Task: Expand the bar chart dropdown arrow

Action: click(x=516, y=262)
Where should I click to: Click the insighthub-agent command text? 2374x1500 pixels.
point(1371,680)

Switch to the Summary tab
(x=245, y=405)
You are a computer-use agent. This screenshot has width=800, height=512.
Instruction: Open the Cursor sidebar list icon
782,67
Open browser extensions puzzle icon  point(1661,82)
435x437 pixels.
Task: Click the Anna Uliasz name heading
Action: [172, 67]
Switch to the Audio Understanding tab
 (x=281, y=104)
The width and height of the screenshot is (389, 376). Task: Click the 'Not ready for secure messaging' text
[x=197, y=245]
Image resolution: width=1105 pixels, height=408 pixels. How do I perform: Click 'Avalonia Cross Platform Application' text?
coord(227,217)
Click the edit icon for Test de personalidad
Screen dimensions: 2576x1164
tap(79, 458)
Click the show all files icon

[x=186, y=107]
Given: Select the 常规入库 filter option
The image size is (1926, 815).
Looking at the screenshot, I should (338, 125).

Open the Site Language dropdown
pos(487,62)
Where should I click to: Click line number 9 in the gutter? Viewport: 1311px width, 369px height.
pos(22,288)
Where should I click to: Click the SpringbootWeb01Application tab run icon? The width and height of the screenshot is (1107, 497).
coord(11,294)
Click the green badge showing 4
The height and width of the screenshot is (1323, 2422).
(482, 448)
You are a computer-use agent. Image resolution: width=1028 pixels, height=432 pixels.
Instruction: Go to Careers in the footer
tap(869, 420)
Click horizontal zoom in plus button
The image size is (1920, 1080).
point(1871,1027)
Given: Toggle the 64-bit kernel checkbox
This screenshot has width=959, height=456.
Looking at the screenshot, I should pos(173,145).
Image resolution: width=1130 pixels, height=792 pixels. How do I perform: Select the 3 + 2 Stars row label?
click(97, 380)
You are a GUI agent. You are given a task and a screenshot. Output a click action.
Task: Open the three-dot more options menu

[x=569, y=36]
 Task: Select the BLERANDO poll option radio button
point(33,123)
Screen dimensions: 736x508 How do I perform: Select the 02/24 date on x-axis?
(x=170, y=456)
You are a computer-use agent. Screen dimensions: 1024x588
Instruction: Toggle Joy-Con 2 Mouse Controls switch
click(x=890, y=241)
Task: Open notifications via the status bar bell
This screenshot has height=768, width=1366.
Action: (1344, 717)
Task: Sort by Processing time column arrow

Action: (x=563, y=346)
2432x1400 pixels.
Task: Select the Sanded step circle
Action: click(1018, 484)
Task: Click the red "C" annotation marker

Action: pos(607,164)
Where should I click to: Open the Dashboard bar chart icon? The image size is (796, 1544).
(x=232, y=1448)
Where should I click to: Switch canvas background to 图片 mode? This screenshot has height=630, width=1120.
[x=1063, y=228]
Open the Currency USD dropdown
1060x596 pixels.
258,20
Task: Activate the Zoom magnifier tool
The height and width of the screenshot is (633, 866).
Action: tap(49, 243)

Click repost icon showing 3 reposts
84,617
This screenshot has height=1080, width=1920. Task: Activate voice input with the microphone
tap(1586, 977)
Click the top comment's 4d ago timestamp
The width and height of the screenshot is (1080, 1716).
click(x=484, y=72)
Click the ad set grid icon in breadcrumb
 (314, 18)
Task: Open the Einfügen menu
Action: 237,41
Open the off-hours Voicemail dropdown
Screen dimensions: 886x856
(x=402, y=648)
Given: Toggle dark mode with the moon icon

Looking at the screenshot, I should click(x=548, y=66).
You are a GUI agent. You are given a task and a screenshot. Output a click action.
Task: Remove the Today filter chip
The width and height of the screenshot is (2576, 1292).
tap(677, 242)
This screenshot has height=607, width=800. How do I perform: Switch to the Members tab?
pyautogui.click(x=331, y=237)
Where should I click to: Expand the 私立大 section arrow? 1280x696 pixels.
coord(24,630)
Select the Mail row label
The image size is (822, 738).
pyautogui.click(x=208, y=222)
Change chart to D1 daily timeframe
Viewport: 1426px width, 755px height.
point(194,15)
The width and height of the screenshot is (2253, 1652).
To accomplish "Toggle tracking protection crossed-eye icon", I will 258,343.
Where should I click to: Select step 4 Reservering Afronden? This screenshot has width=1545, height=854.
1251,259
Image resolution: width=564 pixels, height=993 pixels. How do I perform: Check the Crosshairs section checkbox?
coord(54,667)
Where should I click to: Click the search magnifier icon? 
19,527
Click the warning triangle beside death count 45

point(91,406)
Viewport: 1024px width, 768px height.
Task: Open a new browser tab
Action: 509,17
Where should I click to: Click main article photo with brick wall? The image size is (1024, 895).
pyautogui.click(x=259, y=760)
_ _ _
- **Problem details**: Output every line of the rows above as a Markdown table with the columns Number and Line, numbering the lines in order and omitting blank lines.

- **Output for this task**:
| Number | Line |
|---|---|
| 1 | Task: Expand the bar chart dropdown arrow |
| 2 | Action: click(x=516, y=262) |
| 3 | Where should I click to: Click the insighthub-agent command text? 2374x1500 pixels. |
| 4 | point(1371,680) |
| 5 | Switch to the Summary tab |
| 6 | (x=245, y=405) |
| 7 | You are a computer-use agent. This screenshot has width=800, height=512. |
| 8 | Instruction: Open the Cursor sidebar list icon |
| 9 | 782,67 |
| 10 | Open browser extensions puzzle icon  point(1661,82) |
| 11 | 435x437 pixels. |
| 12 | Task: Click the Anna Uliasz name heading |
| 13 | Action: [172, 67] |
| 14 | Switch to the Audio Understanding tab |
| 15 |  (x=281, y=104) |
| 16 | The width and height of the screenshot is (389, 376). Task: Click the 'Not ready for secure messaging' text |
| 17 | [x=197, y=245] |
| 18 | Image resolution: width=1105 pixels, height=408 pixels. How do I perform: Click 'Avalonia Cross Platform Application' text? |
| 19 | coord(227,217) |
| 20 | Click the edit icon for Test de personalidad |
| 21 | Screen dimensions: 2576x1164 |
| 22 | tap(79, 458) |
| 23 | Click the show all files icon |
| 24 | [x=186, y=107] |
| 25 | Given: Select the 常规入库 filter option |
| 26 | The image size is (1926, 815). |
| 27 | Looking at the screenshot, I should (338, 125). |
| 28 | Open the Site Language dropdown |
| 29 | pos(487,62) |
| 30 | Where should I click to: Click line number 9 in the gutter? Viewport: 1311px width, 369px height. |
| 31 | pos(22,288) |
| 32 | Where should I click to: Click the SpringbootWeb01Application tab run icon? The width and height of the screenshot is (1107, 497). |
| 33 | coord(11,294) |
| 34 | Click the green badge showing 4 |
| 35 | The height and width of the screenshot is (1323, 2422). |
| 36 | (482, 448) |
| 37 | You are a computer-use agent. Image resolution: width=1028 pixels, height=432 pixels. |
| 38 | Instruction: Go to Careers in the footer |
| 39 | tap(869, 420) |
| 40 | Click horizontal zoom in plus button |
| 41 | The image size is (1920, 1080). |
| 42 | point(1871,1027) |
| 43 | Given: Toggle the 64-bit kernel checkbox |
| 44 | This screenshot has width=959, height=456. |
| 45 | Looking at the screenshot, I should pos(173,145). |
| 46 | Image resolution: width=1130 pixels, height=792 pixels. How do I perform: Select the 3 + 2 Stars row label? |
| 47 | click(97, 380) |
| 48 | You are a GUI agent. You are given a task and a screenshot. Output a click action. |
| 49 | Task: Open the three-dot more options menu |
| 50 | [x=569, y=36] |
| 51 |  Task: Select the BLERANDO poll option radio button |
| 52 | point(33,123) |
| 53 | Screen dimensions: 736x508 How do I perform: Select the 02/24 date on x-axis? |
| 54 | (x=170, y=456) |
| 55 | You are a computer-use agent. Screen dimensions: 1024x588 |
| 56 | Instruction: Toggle Joy-Con 2 Mouse Controls switch |
| 57 | click(x=890, y=241) |
| 58 | Task: Open notifications via the status bar bell |
| 59 | This screenshot has height=768, width=1366. |
| 60 | Action: (1344, 717) |
| 61 | Task: Sort by Processing time column arrow |
| 62 | Action: (x=563, y=346) |
| 63 | 2432x1400 pixels. |
| 64 | Task: Select the Sanded step circle |
| 65 | Action: click(1018, 484) |
| 66 | Task: Click the red "C" annotation marker |
| 67 | Action: pos(607,164) |
| 68 | Where should I click to: Open the Dashboard bar chart icon? The image size is (796, 1544). |
| 69 | (x=232, y=1448) |
| 70 | Where should I click to: Switch canvas background to 图片 mode? This screenshot has height=630, width=1120. |
| 71 | [x=1063, y=228] |
| 72 | Open the Currency USD dropdown |
| 73 | 1060x596 pixels. |
| 74 | 258,20 |
| 75 | Task: Activate the Zoom magnifier tool |
| 76 | The height and width of the screenshot is (633, 866). |
| 77 | Action: tap(49, 243) |
| 78 | Click repost icon showing 3 reposts |
| 79 | 84,617 |
| 80 | This screenshot has height=1080, width=1920. Task: Activate voice input with the microphone |
| 81 | tap(1586, 977) |
| 82 | Click the top comment's 4d ago timestamp |
| 83 | The width and height of the screenshot is (1080, 1716). |
| 84 | click(x=484, y=72) |
| 85 | Click the ad set grid icon in breadcrumb |
| 86 |  (314, 18) |
| 87 | Task: Open the Einfügen menu |
| 88 | Action: 237,41 |
| 89 | Open the off-hours Voicemail dropdown |
| 90 | Screen dimensions: 886x856 |
| 91 | (x=402, y=648) |
| 92 | Given: Toggle dark mode with the moon icon |
| 93 | Looking at the screenshot, I should click(x=548, y=66). |
| 94 | You are a GUI agent. You are given a task and a screenshot. Output a click action. |
| 95 | Task: Remove the Today filter chip |
| 96 | The width and height of the screenshot is (2576, 1292). |
| 97 | tap(677, 242) |
| 98 | This screenshot has height=607, width=800. How do I perform: Switch to the Members tab? |
| 99 | pyautogui.click(x=331, y=237) |
| 100 | Where should I click to: Expand the 私立大 section arrow? 1280x696 pixels. |
| 101 | coord(24,630) |
| 102 | Select the Mail row label |
| 103 | The image size is (822, 738). |
| 104 | pyautogui.click(x=208, y=222) |
| 105 | Change chart to D1 daily timeframe |
| 106 | Viewport: 1426px width, 755px height. |
| 107 | point(194,15) |
| 108 | The width and height of the screenshot is (2253, 1652). |
| 109 | To accomplish "Toggle tracking protection crossed-eye icon", I will 258,343. |
| 110 | Where should I click to: Select step 4 Reservering Afronden? This screenshot has width=1545, height=854. |
| 111 | 1251,259 |
| 112 | Image resolution: width=564 pixels, height=993 pixels. How do I perform: Check the Crosshairs section checkbox? |
| 113 | coord(54,667) |
| 114 | Where should I click to: Click the search magnifier icon?  |
| 115 | 19,527 |
| 116 | Click the warning triangle beside death count 45 |
| 117 | point(91,406) |
| 118 | Viewport: 1024px width, 768px height. |
| 119 | Task: Open a new browser tab |
| 120 | Action: 509,17 |
| 121 | Where should I click to: Click main article photo with brick wall? The image size is (1024, 895). |
| 122 | pyautogui.click(x=259, y=760) |